What about Plant Sources?

pea on fork

pea on fork

As we’ve discussed elsewhere in this site, whey is the top ingredient in protein powders according to body building experts, weight loss coaches, and fitness trainers. At least currently! They promote this product for ease of digestion and instant results while also lauding this as a perfect protein. A scoop of whey in a shake contains the amount of amino acids muscles truly need to cope with the rigors of body building. But, what about vegans just living ordinary, moderately active lives? Can they obtain all the protein they need from plants?

Can You Get Enough from Eating Plant Foods?

Plant-based sources of protein include dark leafy greens, nuts, seeds, beans, and grains. Quinoa is rich in it; so are peas and kale. Vegans and vegetarians often replace meat, poultry, fish, and eggs with a variety of these foods but some vegans are still iron-deficient, even if they aren’t working out heavily.
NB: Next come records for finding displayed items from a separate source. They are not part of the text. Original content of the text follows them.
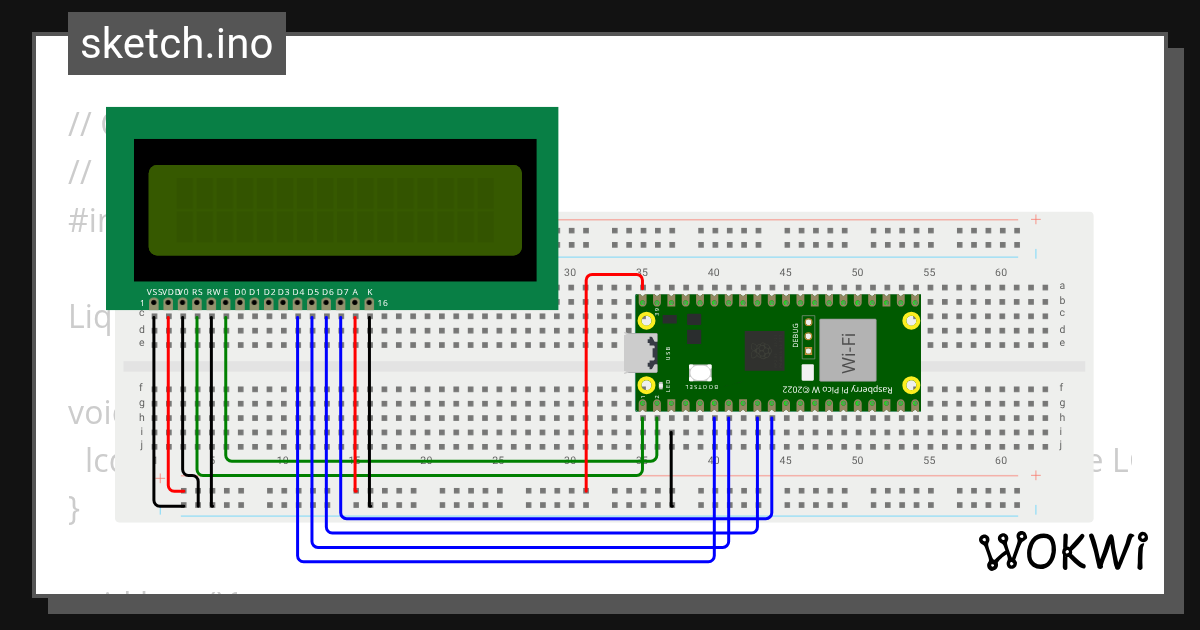Click the D7 pin on the LCD

342,303
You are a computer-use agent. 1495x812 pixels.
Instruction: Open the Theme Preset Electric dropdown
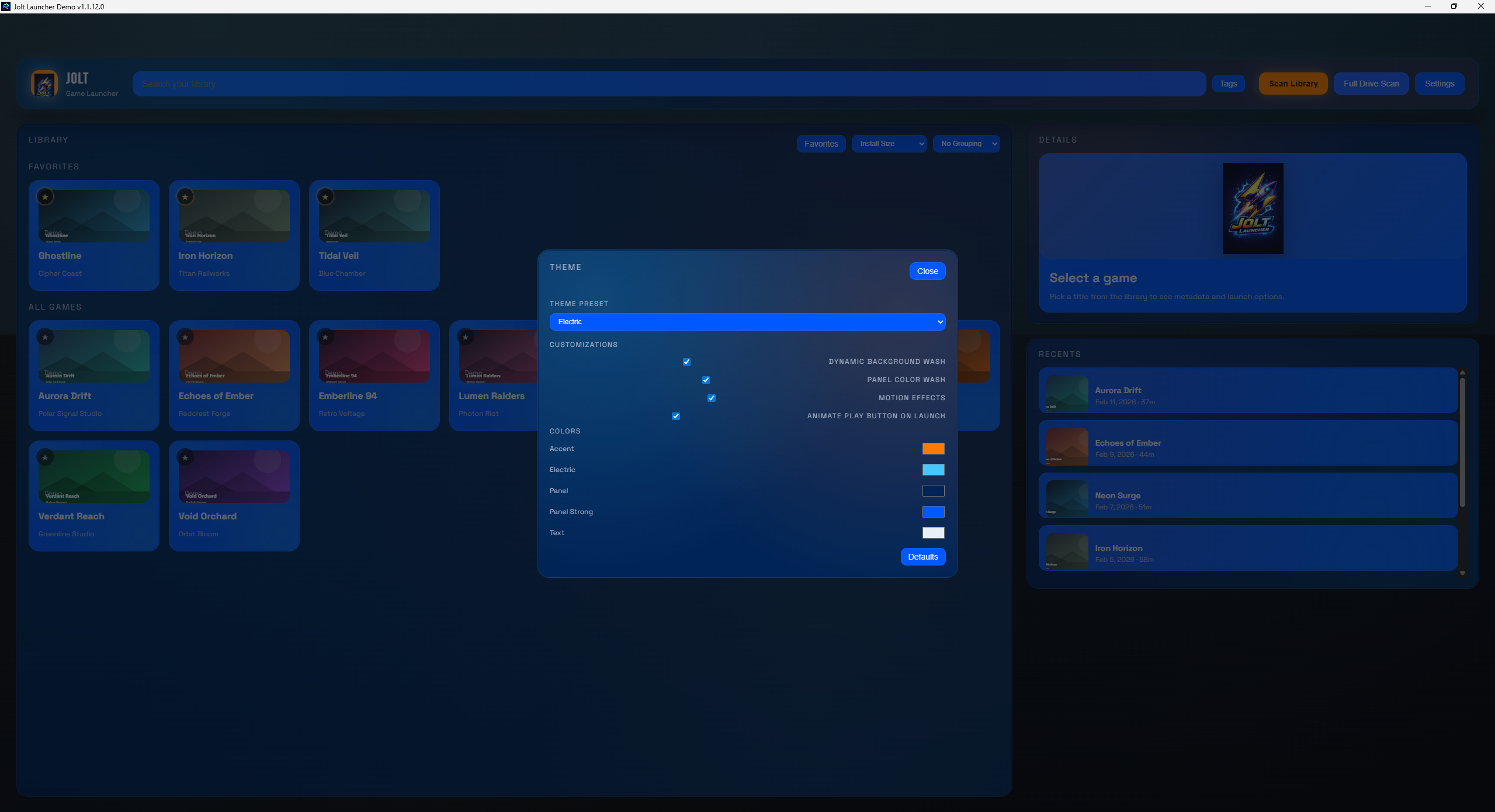[747, 322]
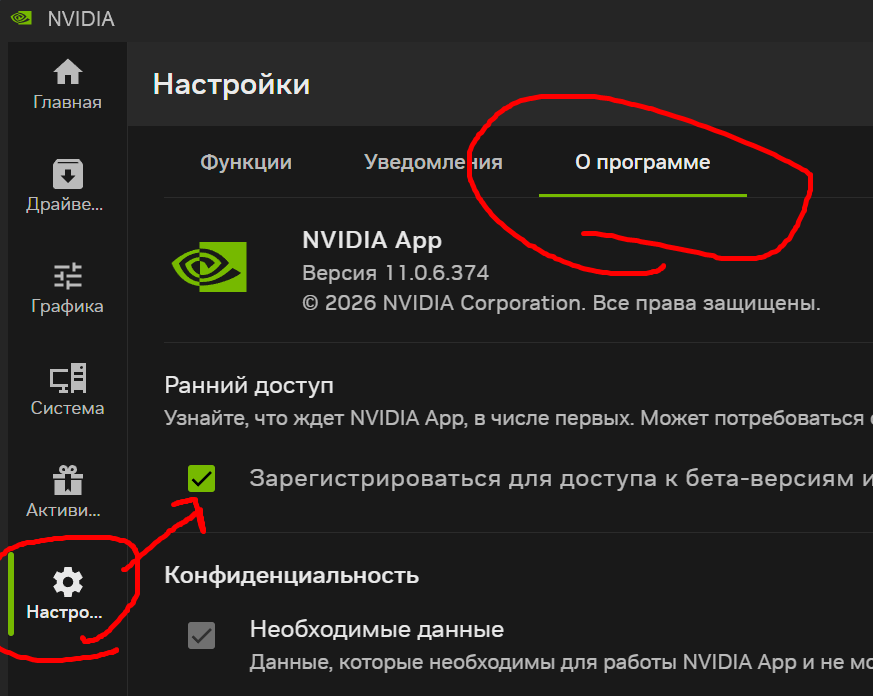Open the Уведомления tab
Screen dimensions: 873x696
coord(433,162)
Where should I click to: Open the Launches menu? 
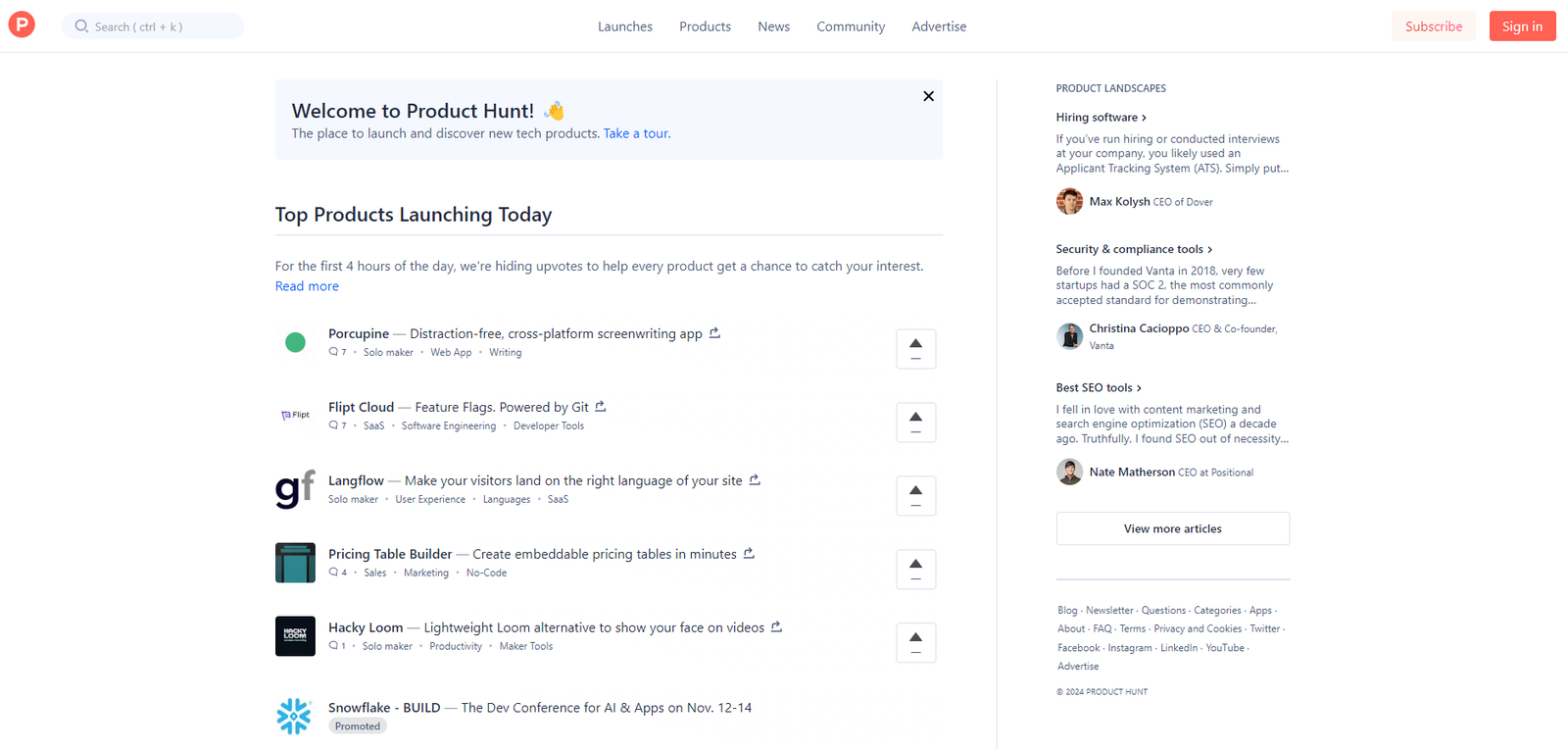click(x=625, y=26)
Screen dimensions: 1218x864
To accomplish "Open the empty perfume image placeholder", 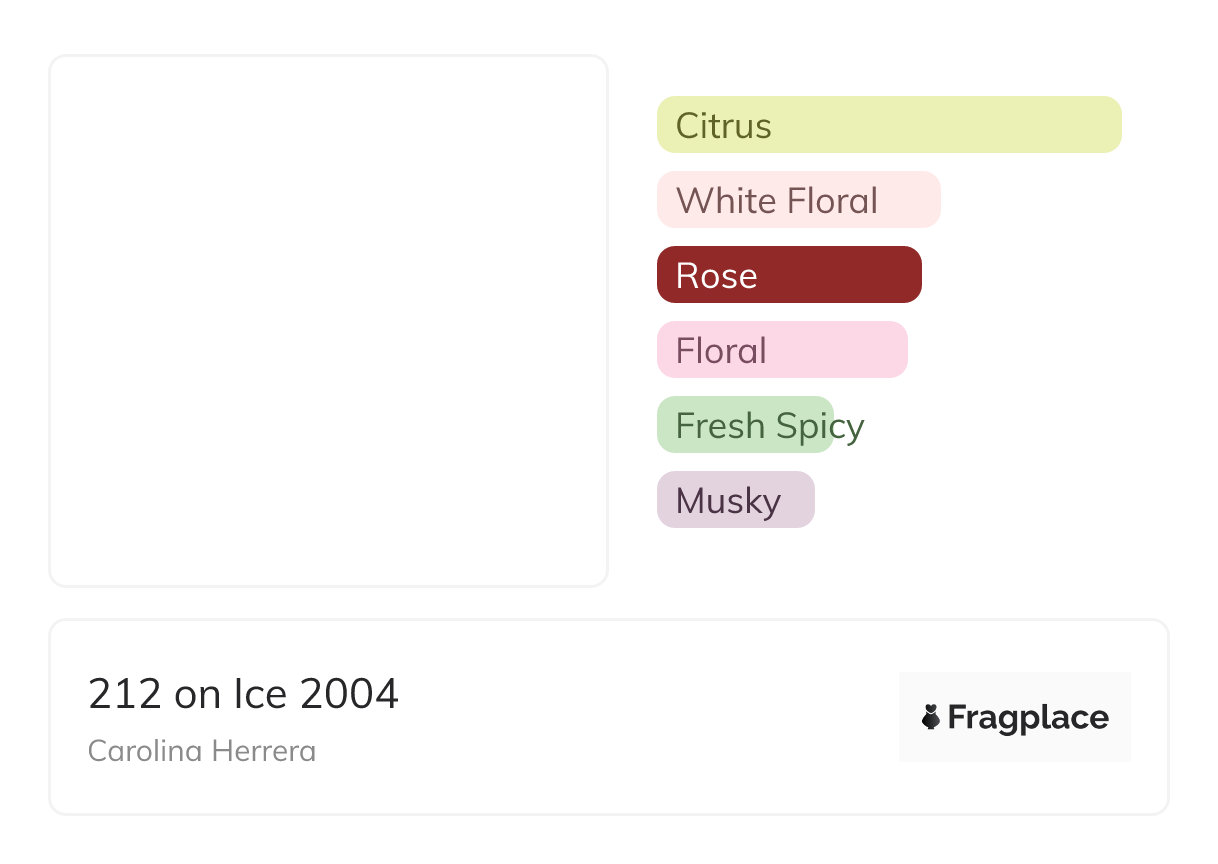I will click(x=328, y=320).
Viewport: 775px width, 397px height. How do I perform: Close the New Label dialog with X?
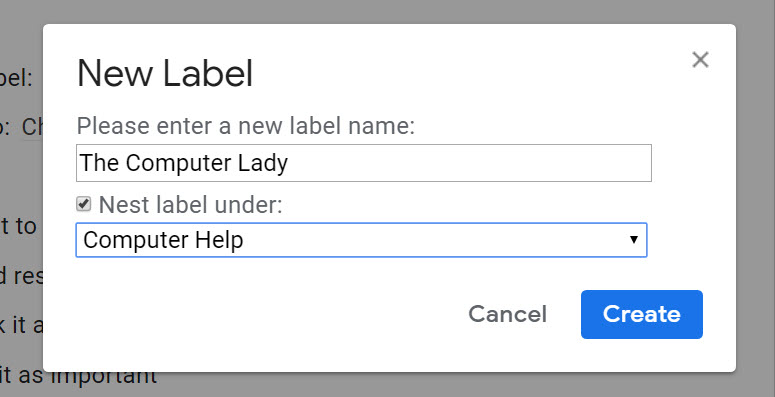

A doctor will sometimes have to recommend that the individual supplement her iron intake, eat more of her preferred nutrient-rich foods, or that she eat foods enhanced with powders derived from plants.

Getting Your Nutrition Needs from Plant: First, the Problems

The amount of any nutrient a person derives from a meal of kale and broccoli might not be enough to provide essential iron, support bone and blood health, provide energy, and maintain muscles. Someone who is not eating enough protein will often feel tired and weak. Bones might be brittle, hair will fall out, and fingernails split readily. Depression is common. While this individual’s food choices are healthy and low in fat, he or she has to eat a lot of them to get what he or she needs.

Now for the Solutions

Another way to consume protein is to drink a shake or eat a meal replacement bar. Many companies devoted to feeding vegans create powders containing all the nutrients from plants. This essential ingredient is concentrated and shoppers can see how much of their daily requirements is in each scoop or serving. That way it is easy for a person to gauge how much he should add to a smoothie.

For one example, our team here at the site looked at a brand of certified organic rice protein powder and discovered that in 1 serving (approximately 2 tablespoons or 17 grams), there were 11 grams of protein.

Powders vs a Plate of Plants

Should iron-deficient vegans switch to granulated forms? Probably not: there are other nutrients in the whole pant including fiber. The gut requires lots of fiber to help the body absorb nutrients and excrete waste. A better solution would be to mix things up: add a tasty shake at snack time but maintain the family meal time ritual which is also important. Consume a wide variety of vegan foods which include plants but also nuts and seeds, if possible.

Always opt for the highest-protein option at every meal. Oats contain it, but Quinoa is richer in the stuff. Remember that this is just one part of the body’s nutritional needs. Add omega fatty acids for brain health, fiber, calcium, vitamin C, and B vitamins and you soon realize there isn’t one type of food that will satisfy everything.

More importantly, mix up your plate because you will enjoy food more. If meals become boring, it’s too easy to skip them or switch to unhealthy, processed foods offering less nutrition, but more fat, sugar, and sodium.